Le Québec est le seul endroit en Amérique du Nord où il est interdit de jouer tout en consommant de l'alcool au casino. Et à en juger par les témoignages entendus au cours des dernières semaines, ce n'est pas plus mal.

Les clients voudraient pouvoir prendre un verre en jouant, et beaucoup de Québécois vont dépenser leur argent dans des casinos de l'extérieur de la province, a témoigné Loto-Québec en commission parlementaire. C'est juste, mais rien ne dit qu'en permettant ceci, on fera revenir ceux-là. Ce changement pourrait toutefois avoir des effets désastreux sur les clients actuels qui sont sujets à des problèmes de jeu.

Les trois quarts de la clientèle des casinos québécois proviennent de la province. On estime par ailleurs que 0,7% des adultes québécois sont des joueurs pathologiques, et 1,3% des joueurs à risque. C'est peu, mais c'est tout de même plus de 120 000 personnes. Or l'alcool, dont l'effet désinhibant est bien connu, peut augmenter la prise de risque et la perte de contrôle chez les joueurs compulsifs. 

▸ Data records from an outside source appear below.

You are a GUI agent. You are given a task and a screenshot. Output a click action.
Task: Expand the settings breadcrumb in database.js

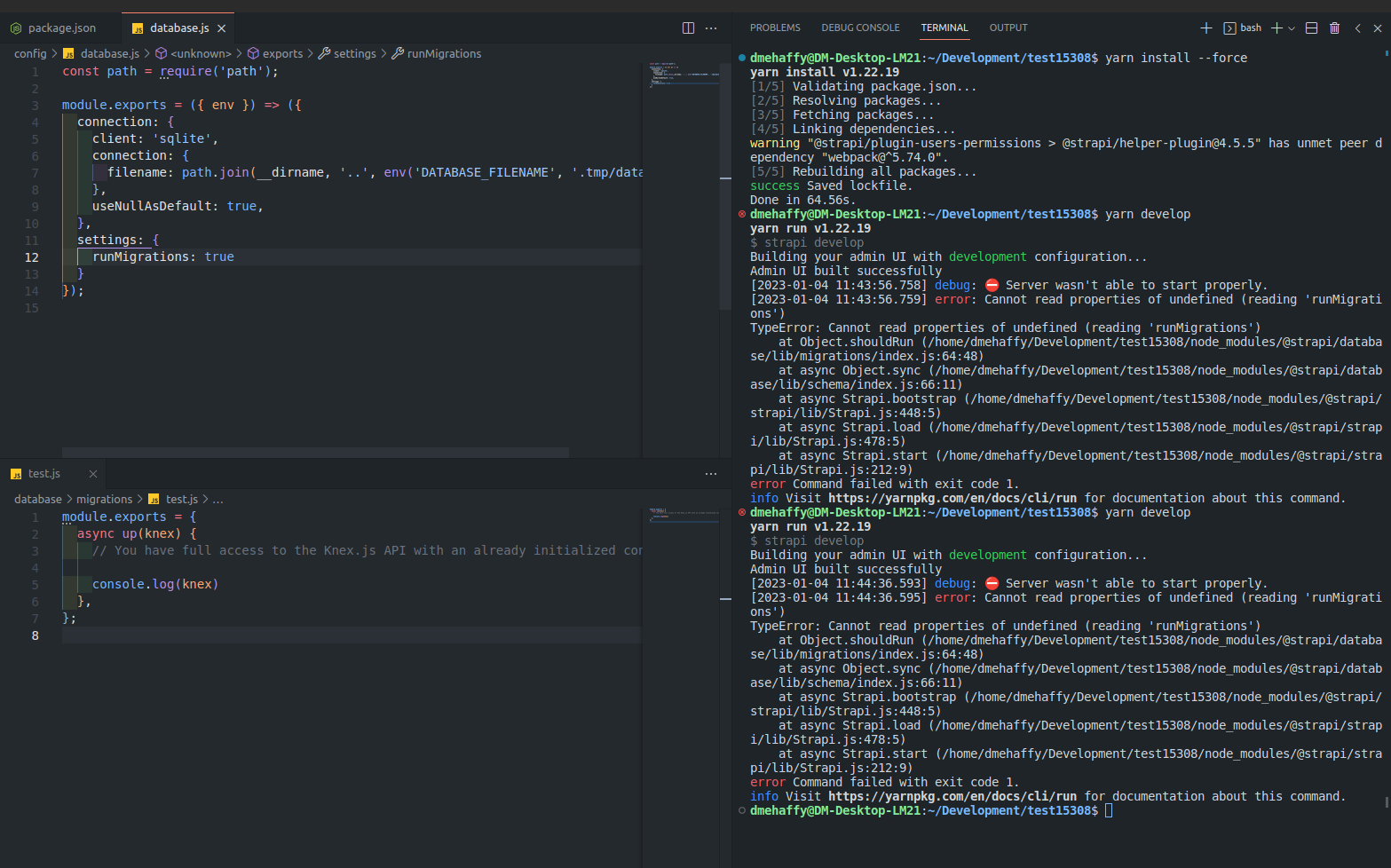[354, 53]
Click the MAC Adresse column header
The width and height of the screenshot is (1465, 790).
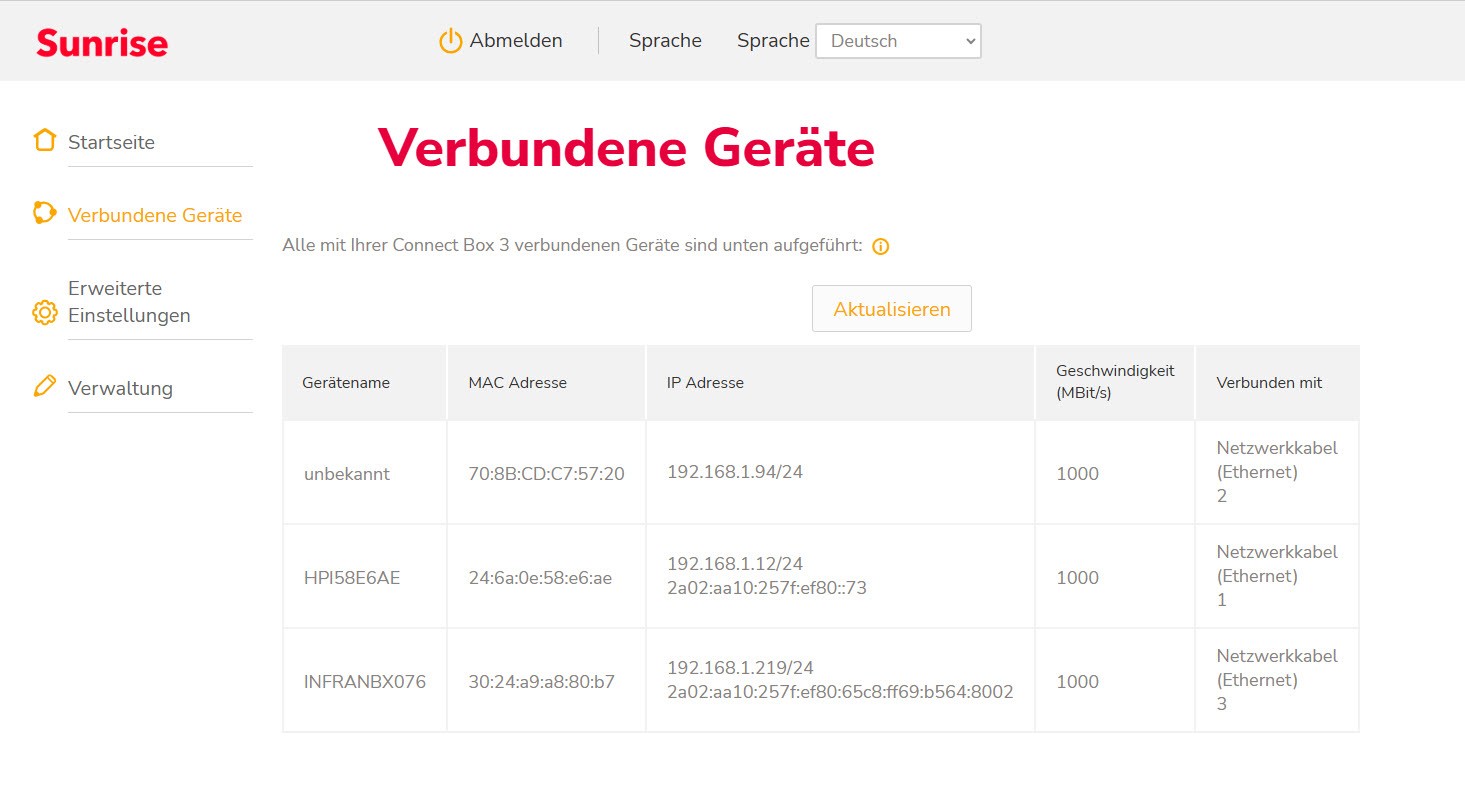tap(517, 383)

Certes, on peut déjà boire dans les casinos, mais l'obligation de quitter sa machine ou sa table de jeu pour se procurer une consommation crée une pause salutaire, témoignent les centres d'aide.

Ce n'est pas pour rien que les directeurs de santé publique de Montréal, de la région de Québec et de la province s'opposent à ce changement de règlement, tout comme la Commission de la santé et des services sociaux. La position de la Commission est divisée, mais elle a reçu l'appui unanime des deux principales formations d'opposition - y compris du Parti libéral, qui avait pourtant appuyé la modernisation des casinos.

La consommation d'alcool dans les aires de jeu s'inscrit en effet dans une stratégie beaucoup plus large. Loto-Québec a investi 305 millions en rénovations au casino de Montréal et 50 millions à celui de Gatineau, installé un système de machines à sous multimédia dans Charlevoix et ajouté des salles de banquets à Tremblant. C'est là-dessus qu'elle compte pour générer l'essentiel des 50 millions de dividendes additionnels réclamés par Québec.

Sur les quarante millions qui proviendront des casinos, «quelques millions peut-être» sont liés à la consommation d'alcool dans les aires de jeu, confirme Loto-Québec. Quelques millions à quel prix? On estime que les problèmes de jeu d'un individu affectent 10 personnes dans son entourage.

Vingt ans après l'ouverture du casino de Montréal, voilà qu'on envisage d'y faciliter la consommation d'alcool pour renflouer les coffres de l'État. Le Québec est devenu complètement accro aux revenus des jeux de hasard. Et au lieu de réduire cette dépendance, on en redemande. Il est temps d'y voir.